元東京地検特捜部副部長の若狭勝が25日、「めざまし8」(フジテレビ系)に出演し、北海道・知床半島沖で観光船が沈没した事故で、水中に吊り下げた状態で作業船に運ばれていた観光船が海底に落下したことに言及した。

 若狭氏は落下による今後の影響について「社長が業務上過失致死に問われる可能性はそこそこあると思うんですが、それを問うため、最終的に有罪にするためには、今回の沈没の事故原因が、最後の沈没直前の最大の過失は何だったのかが大事。クジラや岩に当たったのか、何らかの形で水没したのか、解明がされないとなかなか起訴は難しい。それを解明するためには今回の引き揚げて、どこにどういう傷があるのかというのを綿密に捜査する必要がある」と指摘。
● ● ● ●
• **課題 1**
観光船事故の文章の内容を2文にまとめること。
• **課題 2**
観光船事故の文章の続きを書いてください。
● ● ● ●
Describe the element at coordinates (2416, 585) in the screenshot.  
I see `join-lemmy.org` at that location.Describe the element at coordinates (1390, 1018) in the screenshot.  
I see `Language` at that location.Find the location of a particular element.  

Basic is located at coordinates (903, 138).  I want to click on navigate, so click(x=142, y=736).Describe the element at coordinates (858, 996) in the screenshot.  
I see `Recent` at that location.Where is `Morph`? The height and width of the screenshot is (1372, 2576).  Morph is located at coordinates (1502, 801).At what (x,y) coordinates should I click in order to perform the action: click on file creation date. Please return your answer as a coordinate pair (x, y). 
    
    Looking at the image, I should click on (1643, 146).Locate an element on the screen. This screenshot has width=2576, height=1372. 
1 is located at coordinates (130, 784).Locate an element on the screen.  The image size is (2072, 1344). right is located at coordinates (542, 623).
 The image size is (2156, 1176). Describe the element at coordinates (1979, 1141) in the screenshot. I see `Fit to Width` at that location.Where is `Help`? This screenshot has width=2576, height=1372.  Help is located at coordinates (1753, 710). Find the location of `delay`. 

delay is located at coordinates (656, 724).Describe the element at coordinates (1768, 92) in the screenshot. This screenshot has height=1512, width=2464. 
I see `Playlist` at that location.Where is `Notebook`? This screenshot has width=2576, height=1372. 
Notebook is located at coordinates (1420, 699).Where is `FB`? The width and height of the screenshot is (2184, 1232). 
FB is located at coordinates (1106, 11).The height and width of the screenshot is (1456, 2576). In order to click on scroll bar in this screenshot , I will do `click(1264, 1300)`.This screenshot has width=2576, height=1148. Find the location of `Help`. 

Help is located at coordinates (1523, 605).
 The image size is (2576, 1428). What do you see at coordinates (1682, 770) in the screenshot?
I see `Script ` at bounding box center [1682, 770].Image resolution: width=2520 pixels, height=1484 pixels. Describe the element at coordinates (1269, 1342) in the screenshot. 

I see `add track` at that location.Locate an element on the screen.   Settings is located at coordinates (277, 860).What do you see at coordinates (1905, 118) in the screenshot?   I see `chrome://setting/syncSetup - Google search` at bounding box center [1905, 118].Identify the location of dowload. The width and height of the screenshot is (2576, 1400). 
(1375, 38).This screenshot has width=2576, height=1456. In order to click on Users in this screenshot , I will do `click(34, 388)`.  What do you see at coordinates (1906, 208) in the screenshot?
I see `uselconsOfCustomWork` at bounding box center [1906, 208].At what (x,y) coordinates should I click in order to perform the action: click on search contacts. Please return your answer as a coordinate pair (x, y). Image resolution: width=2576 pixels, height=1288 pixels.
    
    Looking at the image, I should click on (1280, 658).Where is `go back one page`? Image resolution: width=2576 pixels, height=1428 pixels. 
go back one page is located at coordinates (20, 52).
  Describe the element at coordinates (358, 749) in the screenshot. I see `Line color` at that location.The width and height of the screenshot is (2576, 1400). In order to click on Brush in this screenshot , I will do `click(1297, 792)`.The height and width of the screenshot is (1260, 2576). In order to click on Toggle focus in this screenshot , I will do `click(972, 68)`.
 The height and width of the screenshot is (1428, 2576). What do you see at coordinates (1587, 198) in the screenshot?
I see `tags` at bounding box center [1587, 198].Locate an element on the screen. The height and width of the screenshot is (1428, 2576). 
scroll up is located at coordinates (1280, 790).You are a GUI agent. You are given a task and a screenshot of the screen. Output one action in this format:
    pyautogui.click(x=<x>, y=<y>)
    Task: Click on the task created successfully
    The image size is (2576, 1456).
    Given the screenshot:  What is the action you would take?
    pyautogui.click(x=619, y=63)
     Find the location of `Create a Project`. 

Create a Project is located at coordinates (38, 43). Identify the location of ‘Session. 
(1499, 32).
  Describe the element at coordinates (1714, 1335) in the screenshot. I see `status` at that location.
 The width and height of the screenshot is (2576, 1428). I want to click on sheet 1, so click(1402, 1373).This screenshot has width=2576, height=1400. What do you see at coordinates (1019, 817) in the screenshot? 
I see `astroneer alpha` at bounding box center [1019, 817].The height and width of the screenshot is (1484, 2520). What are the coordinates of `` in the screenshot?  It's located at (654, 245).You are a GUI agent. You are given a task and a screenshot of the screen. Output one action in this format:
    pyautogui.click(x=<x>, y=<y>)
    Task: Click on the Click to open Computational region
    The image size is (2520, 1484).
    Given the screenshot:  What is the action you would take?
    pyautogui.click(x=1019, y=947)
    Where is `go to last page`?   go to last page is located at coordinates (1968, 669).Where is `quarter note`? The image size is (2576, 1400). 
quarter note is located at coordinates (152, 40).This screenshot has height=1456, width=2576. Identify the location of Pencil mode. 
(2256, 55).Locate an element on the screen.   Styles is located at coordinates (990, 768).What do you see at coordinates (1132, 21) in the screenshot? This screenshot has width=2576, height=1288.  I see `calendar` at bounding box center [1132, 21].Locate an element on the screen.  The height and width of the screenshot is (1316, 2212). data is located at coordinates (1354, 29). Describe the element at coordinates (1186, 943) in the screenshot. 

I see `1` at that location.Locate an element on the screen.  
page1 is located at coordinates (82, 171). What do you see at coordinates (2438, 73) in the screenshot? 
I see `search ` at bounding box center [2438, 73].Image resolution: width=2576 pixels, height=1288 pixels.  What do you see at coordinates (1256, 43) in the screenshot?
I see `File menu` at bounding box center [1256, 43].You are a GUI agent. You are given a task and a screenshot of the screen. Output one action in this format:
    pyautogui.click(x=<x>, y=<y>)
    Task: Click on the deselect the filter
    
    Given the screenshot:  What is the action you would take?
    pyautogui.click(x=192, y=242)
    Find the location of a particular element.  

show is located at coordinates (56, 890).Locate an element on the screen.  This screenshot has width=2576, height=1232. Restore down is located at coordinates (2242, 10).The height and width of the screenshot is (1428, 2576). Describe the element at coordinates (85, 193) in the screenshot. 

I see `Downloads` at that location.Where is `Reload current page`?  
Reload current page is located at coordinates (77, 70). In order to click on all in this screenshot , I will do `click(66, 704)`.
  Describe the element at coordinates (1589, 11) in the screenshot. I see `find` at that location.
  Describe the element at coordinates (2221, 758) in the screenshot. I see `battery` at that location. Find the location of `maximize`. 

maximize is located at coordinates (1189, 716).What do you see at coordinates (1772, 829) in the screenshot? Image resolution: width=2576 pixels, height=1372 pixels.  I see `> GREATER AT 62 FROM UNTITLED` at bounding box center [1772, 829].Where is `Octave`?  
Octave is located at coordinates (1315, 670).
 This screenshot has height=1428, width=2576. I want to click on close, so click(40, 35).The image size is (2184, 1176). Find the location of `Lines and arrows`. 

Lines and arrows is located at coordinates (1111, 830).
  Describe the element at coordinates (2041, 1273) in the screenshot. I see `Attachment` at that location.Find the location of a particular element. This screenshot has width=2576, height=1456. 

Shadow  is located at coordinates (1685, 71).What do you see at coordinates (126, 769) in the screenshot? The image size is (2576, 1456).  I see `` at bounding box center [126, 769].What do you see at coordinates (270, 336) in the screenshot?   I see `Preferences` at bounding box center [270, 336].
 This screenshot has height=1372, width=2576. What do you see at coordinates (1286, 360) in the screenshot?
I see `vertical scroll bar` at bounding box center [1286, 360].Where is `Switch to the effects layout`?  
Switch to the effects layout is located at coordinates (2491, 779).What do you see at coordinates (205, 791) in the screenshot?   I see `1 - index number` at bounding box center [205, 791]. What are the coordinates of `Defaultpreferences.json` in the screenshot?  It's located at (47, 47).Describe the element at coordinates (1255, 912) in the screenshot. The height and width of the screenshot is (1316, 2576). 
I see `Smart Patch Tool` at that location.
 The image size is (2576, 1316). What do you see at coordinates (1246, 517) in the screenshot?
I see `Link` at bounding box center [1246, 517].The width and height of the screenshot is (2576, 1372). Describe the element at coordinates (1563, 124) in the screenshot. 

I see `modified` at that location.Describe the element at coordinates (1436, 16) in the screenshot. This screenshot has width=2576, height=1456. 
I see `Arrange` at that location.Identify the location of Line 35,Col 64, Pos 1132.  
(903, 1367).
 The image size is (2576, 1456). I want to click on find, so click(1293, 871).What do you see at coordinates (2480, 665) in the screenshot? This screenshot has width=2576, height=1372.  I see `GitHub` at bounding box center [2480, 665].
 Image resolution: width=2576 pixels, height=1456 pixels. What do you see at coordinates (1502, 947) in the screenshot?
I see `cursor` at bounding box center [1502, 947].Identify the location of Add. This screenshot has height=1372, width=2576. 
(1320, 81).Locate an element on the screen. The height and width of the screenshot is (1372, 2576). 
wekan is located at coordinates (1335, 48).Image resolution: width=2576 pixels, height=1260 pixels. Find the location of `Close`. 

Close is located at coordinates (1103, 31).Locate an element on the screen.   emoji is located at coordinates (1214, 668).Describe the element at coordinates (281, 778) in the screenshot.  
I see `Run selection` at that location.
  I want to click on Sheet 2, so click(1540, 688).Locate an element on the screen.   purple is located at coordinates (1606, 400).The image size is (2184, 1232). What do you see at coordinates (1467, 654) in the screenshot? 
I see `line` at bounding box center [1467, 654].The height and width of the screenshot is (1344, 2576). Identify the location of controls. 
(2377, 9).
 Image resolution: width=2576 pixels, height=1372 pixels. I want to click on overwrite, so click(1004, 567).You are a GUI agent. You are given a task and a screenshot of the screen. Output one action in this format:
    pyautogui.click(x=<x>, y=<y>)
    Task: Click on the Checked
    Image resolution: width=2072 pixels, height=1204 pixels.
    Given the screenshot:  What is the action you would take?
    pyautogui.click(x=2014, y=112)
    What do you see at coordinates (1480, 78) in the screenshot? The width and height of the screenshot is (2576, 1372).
● ● ● ●
• **解答 1**
元東京地検特捜部副部長の若狭勝氏が25日、「めざまし8」に出演し、知床半島沖の観光船沈没事故で、作業船に運ばれていた観光船が海底に落下したことに言及した。若狭氏は、社長の業務上過失致死を問うには沈没直前の最大の過失など事故原因の解明が大事で、そのためには引き揚げた船のどこにどういう傷があるかを綿密に捜査する必要があると指摘した。

• **解答 2**
 だが「ところが、今回の沈没によって損傷は発生していないとはいわれるものの、実際には損傷が発生しているとしたら、いつの段階で損傷が発生したのか、1か月前なのか、昨日なのかという因果関係がわからなくなってしまう。業務上過失致死の起訴に向けて(落下が)支障になる可能性はあると思う」と分析した。

 さらに「海難事故の捜査をした経験があるんですが、海の場合は道路と違って道路に痕跡が残るということはないので、事故原因を探るためには船の損傷がどうだったのかが大きな要素にはなる。そういう意味では心配はあると思います」と語った。